# [Exercise description]
Pull out every line below that contains the string "give" and copy each of those lines in full.

>> Start

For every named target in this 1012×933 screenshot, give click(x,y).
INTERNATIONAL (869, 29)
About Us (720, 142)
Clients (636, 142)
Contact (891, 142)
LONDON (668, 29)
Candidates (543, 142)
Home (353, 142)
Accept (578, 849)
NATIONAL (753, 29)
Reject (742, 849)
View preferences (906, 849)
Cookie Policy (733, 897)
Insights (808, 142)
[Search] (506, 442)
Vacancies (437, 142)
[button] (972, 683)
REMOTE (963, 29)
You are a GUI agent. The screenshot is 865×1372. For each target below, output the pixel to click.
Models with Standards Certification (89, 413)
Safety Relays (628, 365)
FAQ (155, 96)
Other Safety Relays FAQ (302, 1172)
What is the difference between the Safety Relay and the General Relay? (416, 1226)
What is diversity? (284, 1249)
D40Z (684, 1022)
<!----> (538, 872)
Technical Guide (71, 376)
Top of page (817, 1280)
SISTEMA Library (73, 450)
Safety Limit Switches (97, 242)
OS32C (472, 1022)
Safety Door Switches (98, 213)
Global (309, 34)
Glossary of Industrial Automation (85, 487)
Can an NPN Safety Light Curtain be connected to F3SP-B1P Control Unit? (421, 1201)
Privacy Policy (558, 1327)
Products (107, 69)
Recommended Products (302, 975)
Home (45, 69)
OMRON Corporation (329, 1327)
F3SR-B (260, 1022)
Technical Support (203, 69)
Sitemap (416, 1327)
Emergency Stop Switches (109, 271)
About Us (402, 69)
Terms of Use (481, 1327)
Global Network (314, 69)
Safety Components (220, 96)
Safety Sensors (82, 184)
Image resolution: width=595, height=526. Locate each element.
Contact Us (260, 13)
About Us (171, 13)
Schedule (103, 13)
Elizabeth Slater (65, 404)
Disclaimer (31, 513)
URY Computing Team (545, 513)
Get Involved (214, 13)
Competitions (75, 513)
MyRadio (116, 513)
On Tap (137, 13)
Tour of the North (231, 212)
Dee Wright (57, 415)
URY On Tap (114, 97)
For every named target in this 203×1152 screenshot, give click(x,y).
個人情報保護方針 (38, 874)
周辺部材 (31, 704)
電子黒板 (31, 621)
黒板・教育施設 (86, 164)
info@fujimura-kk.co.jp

>> End

# [Output of the exercise]
For every named target in this 1012×933 screenshot, give click(x,y).
For every named target in this 203×1152 screenshot, give click(x,y).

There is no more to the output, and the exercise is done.